We are Catholic Healthcare - Sister Christina
24 Jul 2019
Sr Christina’s life has turned full circle.
Born in 1936 in Hunters Hill, Sr Christina’s childhood centred around the then sleepy village – going to school, playing with her brothers and sister, and helping the Sisters living across the road at the St Joseph and St Anne’s convents.
At the time St Joseph was the Sisters of St Joseph ‘juniorate’ where young women studied for their Leaving Certificate and prepared for being received as Novices. The building had been acquired by Mary MacKillop in 1907 from the McArdle family when it became a boarding school for girls. Now St Joseph and St Anne’s are aged care homes run by Catholic Healthcare catering for over 100 residents, many retired Sisters.

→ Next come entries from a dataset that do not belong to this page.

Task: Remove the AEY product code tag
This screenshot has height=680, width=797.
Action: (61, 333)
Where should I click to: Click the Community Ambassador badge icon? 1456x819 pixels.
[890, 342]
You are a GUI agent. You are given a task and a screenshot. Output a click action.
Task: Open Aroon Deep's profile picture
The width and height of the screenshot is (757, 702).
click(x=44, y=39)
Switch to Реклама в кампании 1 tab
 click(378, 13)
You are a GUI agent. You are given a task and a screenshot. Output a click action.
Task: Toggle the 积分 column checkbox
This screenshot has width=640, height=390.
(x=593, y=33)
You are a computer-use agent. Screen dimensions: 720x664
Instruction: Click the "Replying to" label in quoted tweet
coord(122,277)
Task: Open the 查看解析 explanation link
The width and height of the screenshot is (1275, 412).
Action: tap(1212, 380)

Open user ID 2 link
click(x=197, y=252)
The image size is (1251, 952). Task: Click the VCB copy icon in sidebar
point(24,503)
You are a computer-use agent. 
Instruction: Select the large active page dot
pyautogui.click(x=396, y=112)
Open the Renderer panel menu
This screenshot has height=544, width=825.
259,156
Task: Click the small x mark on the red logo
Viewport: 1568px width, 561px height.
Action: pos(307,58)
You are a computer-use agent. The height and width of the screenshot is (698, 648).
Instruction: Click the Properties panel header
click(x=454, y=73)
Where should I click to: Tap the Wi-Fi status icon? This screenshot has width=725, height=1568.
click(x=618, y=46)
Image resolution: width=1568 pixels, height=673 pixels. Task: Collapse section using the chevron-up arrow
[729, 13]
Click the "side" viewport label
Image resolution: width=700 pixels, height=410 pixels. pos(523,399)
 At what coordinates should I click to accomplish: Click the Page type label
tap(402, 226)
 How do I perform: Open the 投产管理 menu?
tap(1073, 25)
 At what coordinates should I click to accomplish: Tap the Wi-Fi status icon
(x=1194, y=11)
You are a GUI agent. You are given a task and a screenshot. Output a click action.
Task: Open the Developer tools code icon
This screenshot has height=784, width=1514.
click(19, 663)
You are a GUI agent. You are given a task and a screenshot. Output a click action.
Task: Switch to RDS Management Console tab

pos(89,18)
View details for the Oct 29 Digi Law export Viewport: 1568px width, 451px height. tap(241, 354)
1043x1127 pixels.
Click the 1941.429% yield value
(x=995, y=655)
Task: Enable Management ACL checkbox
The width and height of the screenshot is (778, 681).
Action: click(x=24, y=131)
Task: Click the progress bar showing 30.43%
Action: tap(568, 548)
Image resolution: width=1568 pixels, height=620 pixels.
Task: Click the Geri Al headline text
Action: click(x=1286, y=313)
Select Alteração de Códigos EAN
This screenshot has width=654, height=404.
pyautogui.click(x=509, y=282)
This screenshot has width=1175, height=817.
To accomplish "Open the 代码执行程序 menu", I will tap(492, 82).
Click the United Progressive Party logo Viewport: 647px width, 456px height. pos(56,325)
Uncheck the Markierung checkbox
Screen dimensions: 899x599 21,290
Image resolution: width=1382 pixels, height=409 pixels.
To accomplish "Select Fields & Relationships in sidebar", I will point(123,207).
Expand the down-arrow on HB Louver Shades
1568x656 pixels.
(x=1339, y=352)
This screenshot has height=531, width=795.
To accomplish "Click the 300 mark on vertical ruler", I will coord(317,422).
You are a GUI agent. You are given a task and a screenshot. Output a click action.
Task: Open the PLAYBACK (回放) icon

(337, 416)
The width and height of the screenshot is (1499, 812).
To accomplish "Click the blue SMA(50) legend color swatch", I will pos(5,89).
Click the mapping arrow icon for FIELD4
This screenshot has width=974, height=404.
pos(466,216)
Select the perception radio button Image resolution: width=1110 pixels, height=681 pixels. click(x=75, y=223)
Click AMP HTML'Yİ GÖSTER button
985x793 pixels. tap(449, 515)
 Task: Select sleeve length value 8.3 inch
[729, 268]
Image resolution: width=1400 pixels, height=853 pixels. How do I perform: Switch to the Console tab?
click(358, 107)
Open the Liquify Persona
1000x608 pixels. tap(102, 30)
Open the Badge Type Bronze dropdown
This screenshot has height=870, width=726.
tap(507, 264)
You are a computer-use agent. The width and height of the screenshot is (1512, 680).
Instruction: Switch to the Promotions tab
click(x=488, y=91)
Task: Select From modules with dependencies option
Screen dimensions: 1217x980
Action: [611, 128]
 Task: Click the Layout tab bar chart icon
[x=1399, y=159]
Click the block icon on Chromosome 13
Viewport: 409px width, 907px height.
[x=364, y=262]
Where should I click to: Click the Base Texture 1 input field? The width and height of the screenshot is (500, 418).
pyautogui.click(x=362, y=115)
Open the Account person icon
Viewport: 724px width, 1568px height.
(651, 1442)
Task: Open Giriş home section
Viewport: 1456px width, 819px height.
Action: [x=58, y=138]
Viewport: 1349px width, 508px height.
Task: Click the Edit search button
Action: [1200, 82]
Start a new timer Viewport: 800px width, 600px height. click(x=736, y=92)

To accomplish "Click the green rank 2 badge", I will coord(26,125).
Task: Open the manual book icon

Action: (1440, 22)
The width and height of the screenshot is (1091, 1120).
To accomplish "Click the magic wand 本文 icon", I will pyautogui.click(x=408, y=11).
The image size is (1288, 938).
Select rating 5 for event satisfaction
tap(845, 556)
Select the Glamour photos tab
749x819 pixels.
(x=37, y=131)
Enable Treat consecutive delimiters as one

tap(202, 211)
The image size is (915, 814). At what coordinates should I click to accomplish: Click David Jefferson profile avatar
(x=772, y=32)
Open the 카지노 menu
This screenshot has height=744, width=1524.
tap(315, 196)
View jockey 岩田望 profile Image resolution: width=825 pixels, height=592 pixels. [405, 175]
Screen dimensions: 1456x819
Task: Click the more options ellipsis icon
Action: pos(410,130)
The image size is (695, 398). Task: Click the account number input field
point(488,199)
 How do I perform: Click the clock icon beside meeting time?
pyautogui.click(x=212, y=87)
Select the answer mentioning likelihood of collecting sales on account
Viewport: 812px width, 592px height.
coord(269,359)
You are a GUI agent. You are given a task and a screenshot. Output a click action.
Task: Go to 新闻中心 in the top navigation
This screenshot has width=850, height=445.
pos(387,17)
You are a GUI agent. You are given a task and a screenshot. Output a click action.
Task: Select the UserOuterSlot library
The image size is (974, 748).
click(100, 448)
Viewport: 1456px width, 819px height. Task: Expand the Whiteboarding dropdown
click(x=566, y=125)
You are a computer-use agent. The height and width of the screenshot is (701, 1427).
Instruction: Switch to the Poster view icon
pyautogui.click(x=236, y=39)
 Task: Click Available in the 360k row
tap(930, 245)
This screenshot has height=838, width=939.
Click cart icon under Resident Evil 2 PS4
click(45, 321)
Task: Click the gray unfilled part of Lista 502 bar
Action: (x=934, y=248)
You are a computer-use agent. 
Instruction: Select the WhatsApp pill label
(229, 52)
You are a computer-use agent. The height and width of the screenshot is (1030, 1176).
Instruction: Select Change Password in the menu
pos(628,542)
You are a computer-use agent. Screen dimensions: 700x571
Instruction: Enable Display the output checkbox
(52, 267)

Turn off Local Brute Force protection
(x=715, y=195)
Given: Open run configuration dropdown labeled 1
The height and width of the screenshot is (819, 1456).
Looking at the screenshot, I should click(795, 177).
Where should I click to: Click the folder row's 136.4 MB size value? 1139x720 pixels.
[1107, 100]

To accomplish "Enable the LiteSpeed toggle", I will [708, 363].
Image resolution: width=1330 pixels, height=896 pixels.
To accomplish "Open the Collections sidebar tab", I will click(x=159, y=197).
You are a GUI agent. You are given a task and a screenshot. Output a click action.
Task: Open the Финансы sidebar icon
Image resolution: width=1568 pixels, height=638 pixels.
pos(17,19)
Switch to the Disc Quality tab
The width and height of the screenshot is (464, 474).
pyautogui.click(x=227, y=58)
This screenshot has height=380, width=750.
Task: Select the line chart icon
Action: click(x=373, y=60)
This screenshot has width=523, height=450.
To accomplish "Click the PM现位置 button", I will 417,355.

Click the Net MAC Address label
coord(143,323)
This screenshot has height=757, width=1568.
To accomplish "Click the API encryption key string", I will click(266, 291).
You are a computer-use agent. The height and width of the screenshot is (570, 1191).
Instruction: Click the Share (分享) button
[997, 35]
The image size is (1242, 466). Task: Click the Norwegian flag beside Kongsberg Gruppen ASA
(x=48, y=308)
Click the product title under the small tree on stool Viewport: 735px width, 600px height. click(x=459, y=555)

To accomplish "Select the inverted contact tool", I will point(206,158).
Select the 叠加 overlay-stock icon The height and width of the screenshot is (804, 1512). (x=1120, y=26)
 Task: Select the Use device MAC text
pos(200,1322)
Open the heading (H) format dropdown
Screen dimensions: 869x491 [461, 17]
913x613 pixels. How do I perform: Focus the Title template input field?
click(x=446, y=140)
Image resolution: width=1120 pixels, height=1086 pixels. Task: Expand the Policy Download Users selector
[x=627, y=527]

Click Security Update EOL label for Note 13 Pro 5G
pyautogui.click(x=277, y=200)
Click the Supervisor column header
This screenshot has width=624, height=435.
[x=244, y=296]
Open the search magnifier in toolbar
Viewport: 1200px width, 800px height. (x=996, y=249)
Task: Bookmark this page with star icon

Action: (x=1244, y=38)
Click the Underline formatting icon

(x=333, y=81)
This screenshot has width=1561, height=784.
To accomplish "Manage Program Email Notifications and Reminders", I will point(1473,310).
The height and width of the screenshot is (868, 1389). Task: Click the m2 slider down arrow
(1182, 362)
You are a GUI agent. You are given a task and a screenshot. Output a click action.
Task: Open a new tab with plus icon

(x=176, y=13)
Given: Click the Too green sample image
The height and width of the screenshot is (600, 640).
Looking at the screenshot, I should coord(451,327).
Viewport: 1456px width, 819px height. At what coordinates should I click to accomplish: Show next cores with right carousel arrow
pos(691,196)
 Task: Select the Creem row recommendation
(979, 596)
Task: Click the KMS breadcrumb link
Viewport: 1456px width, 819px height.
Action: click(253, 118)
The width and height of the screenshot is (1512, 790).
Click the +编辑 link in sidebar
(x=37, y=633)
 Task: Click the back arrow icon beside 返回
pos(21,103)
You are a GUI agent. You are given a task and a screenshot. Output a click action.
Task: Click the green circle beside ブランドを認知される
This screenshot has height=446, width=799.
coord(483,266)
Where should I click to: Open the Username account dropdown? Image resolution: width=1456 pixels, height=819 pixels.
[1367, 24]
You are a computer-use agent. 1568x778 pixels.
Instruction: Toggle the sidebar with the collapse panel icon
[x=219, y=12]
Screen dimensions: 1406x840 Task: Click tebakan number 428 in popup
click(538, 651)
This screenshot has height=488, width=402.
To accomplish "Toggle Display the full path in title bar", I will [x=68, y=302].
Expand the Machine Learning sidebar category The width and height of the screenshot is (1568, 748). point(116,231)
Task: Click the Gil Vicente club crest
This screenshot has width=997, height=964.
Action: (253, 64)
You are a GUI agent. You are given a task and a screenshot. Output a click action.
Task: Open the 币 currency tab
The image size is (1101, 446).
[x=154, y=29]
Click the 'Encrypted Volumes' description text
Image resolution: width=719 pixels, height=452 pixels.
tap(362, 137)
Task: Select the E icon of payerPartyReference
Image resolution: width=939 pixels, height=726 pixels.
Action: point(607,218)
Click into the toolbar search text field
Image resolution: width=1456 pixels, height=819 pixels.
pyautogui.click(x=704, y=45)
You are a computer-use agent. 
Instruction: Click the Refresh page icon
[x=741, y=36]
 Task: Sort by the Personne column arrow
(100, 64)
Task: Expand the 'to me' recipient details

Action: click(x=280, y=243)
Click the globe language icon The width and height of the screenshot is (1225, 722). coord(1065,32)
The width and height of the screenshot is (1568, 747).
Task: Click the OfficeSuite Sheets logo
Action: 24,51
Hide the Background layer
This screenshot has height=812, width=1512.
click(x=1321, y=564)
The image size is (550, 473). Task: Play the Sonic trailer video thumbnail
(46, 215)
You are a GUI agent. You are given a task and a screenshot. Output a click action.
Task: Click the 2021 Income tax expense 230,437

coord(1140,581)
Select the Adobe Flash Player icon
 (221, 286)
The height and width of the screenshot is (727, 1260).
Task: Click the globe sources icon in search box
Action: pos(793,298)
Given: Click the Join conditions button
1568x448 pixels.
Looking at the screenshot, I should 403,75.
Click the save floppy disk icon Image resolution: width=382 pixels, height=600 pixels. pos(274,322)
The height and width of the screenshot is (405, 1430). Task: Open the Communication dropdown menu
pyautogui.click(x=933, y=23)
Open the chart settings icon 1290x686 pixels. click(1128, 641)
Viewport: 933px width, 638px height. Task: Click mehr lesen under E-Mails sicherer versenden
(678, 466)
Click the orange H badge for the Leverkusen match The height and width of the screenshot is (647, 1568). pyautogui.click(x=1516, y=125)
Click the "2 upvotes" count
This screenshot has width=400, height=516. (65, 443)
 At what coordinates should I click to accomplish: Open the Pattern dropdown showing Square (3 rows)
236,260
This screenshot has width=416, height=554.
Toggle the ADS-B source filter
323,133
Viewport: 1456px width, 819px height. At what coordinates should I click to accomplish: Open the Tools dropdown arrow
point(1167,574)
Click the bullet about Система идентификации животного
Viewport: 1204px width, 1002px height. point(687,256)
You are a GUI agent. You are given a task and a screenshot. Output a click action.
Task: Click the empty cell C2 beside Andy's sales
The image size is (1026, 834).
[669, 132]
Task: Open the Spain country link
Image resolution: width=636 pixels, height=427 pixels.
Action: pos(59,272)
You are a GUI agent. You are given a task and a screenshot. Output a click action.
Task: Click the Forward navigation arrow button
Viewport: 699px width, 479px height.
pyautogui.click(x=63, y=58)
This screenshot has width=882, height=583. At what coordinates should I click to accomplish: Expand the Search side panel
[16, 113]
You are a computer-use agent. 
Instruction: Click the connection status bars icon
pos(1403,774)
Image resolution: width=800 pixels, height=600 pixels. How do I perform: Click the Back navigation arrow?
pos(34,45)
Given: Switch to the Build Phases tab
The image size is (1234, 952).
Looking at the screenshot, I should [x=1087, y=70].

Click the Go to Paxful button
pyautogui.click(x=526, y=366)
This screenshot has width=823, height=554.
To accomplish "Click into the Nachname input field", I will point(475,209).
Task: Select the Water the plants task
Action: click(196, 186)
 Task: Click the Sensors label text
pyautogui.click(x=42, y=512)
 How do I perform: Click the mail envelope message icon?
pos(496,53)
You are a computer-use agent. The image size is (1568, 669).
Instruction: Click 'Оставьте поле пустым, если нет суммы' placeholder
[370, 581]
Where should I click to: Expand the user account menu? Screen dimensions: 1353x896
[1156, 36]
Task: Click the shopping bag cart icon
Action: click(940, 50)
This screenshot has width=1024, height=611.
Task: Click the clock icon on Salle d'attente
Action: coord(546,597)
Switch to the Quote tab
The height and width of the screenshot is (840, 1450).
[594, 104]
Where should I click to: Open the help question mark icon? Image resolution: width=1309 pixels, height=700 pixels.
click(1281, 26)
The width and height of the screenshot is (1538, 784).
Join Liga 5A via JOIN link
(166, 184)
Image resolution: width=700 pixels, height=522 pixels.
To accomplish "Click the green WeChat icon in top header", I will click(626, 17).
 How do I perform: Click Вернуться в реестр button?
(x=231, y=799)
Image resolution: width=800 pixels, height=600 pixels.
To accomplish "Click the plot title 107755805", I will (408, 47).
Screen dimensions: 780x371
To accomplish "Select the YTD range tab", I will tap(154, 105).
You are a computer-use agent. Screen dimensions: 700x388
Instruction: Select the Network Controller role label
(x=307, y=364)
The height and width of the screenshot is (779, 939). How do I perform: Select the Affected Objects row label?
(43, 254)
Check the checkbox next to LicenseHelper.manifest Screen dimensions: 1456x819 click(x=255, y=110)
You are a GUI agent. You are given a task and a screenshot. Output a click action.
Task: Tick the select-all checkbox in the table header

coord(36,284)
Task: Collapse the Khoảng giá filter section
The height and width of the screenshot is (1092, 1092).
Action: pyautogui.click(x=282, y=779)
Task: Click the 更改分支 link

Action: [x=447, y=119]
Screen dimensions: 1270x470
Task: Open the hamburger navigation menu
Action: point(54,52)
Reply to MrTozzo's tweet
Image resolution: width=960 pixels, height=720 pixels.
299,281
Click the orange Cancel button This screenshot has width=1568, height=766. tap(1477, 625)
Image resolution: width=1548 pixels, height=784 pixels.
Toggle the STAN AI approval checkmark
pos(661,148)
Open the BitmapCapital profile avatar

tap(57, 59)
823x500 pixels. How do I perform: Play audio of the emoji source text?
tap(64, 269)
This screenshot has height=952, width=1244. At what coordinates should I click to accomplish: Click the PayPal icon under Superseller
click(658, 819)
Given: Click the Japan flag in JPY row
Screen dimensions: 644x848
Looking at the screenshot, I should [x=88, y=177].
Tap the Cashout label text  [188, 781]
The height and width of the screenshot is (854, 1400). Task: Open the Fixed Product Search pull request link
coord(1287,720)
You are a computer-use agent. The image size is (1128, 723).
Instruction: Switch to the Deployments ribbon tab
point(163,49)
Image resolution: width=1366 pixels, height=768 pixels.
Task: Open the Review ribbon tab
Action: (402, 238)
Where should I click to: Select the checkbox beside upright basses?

“When I was young I used to go down to St Anne’s every afternoon, get the money off the old organ and go buy the Sisters the Daily Mirror newspaper and pick up the mail,” says Sr Christina. “If they needed my help other times they would wave a tea towel from the back room. My Mum would say ‘the sisters are looking for you’. That was their sign they needed me.
“I used to help them so much my Mum joked that I should move in with them. All the family laughed when I did move to St Joseph to start my studies!
“In January 1953 I entered the Sisters of St Joseph as a postulant. I was sent to teach at St Aidan’s primary school in the Sydney suburb of Rooty Hill. In those days there were many new immigrant families – Germans, Polish and Yugoslavs – who were fleeing their own countries. We were at bursting point at one stage, sometimes we had 60 children in the classroom. I taught in a shed because there was only the church and one school room. The windows had louvre blinds so when it rained we had our own swimming pool in the middle of the floor.
“I've now come back to St Joseph to live out the rest of my life. It’s been full circle. It's a lovely feeling to be able to walk up the street and know that so many people I've known have walked the same streets, visited the same shops, know the same people.
“I’m still helping out at St Anne’s. I go over and do little jobs like folding the washing and setting the tables. It’s been wonderful to see the interaction between Catholic Healthcare and the Sisters. They work hand in glove together. Catholic Healthcare is keeping the spirit of Mary MacKillop alive.”